Hi Bigdave, I've just gone through the proces of car financing and had some difficulties because I work in the property industry. The garage man was organising the finance for me and contacted all the banks to be told they weren't interested in lending to me because of my industry. However, he then went to HSBC who I bank with and there was no problem at all. I got a 100% loan for a car with an interest rate of 4.94%.


----------



## Dino100 (Jul 10, 2008)

Sparkysair said:


> Hi Bigdave, I've just gone through the proces of car financing and had some difficulties because I work in the property industry. The garage man was organising the finance for me and contacted all the banks to be told they weren't interested in lending to me because of my industry. However, he then went to HSBC who I bank with and there was no problem at all. I got a 100% loan for a car with an interest rate of 4.94%.


Hi,

Im also in real estate as a salaried director although havn't got round to getting car loan due to missing payroll deadlines for 1st salary transfers etc etc. I have also heard HSBC were good, do you need an acct with them to get it? I have just changed to ADCB with their privelege acct and they have been very fast and their internet banking is great! They said i can also have a car loan once 1 transfer has been made, so time to go shopping!!
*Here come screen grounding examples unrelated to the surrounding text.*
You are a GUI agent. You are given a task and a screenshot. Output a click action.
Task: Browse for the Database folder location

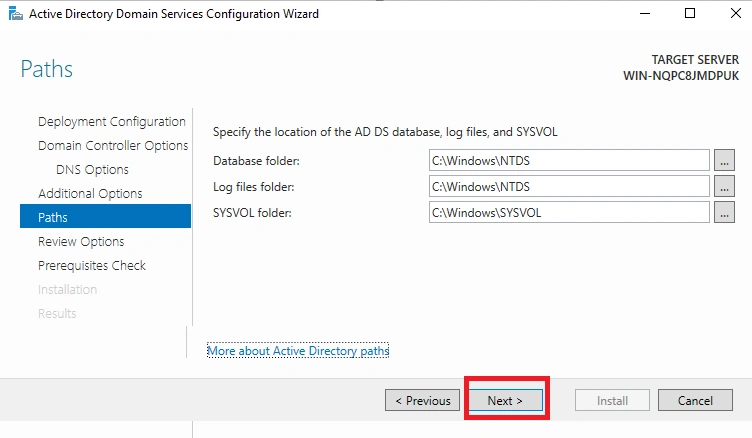click(x=724, y=160)
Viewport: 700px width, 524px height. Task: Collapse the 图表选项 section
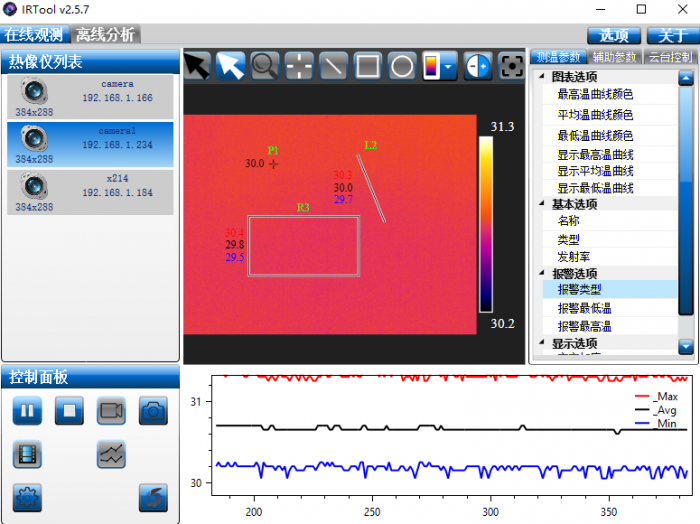coord(543,77)
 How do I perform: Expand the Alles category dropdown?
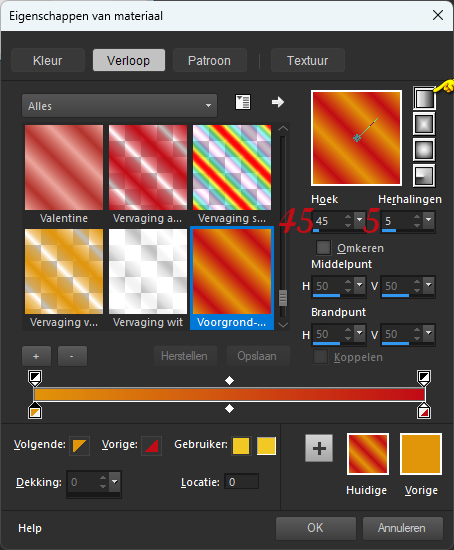119,106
Out if interest what car did you get and why?


----------



## Sparkysair (Jul 16, 2008)

Hi Dino, I think HSBC said they were only lending to people who already had an account with them, but I had only had one part month salary transfered so I count myself lucky! I don't know about ADCB but I would definitely go to them first as otherwise you may have to end up writing out 36 / 60 cheques for the payments and the associated hassle and potential of bouncing one is really really not worth while!!

I went for the mid-spec Honda CRV after doing a fair amount of research. I regulary drive between AD and Dubai and wanted a 4x4 for safety and comfort but not a huge tank of a thing. The CRV was voted best small 4x4 for the last couple of years (What Car) so I took it for a test drive. Whilst I can't say I'm hugely excited by it, it's a good car and I thoroughly enjoyed collecting it today!


----------